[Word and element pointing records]
+++

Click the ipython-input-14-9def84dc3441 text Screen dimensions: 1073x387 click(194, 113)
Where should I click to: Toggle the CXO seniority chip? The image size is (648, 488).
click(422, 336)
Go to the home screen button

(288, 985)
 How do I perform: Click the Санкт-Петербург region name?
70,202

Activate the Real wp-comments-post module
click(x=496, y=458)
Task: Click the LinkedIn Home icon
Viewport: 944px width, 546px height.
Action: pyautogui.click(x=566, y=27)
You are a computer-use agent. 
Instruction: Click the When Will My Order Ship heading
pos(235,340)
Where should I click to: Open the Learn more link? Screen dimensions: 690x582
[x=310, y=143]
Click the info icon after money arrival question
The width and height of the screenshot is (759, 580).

+++

# PROBLEM TO SOLVE
Rewrite the records above as a Markdown table with the columns "Row" and "Line." Give each non-blank line its own row, numbered in order, and leave out the blank lines.

# TASK RESPONSE
| Row | Line |
|---|---|
| 1 | Click the ipython-input-14-9def84dc3441 text Screen dimensions: 1073x387 click(194, 113) |
| 2 | Where should I click to: Toggle the CXO seniority chip? The image size is (648, 488). |
| 3 | click(422, 336) |
| 4 | Go to the home screen button |
| 5 | (288, 985) |
| 6 |  How do I perform: Click the Санкт-Петербург region name? |
| 7 | 70,202 |
| 8 | Activate the Real wp-comments-post module |
| 9 | click(x=496, y=458) |
| 10 | Task: Click the LinkedIn Home icon |
| 11 | Viewport: 944px width, 546px height. |
| 12 | Action: pyautogui.click(x=566, y=27) |
| 13 | You are a computer-use agent.  |
| 14 | Instruction: Click the When Will My Order Ship heading |
| 15 | pos(235,340) |
| 16 | Where should I click to: Open the Learn more link? Screen dimensions: 690x582 |
| 17 | [x=310, y=143] |
| 18 | Click the info icon after money arrival question |
| 19 | The width and height of the screenshot is (759, 580). |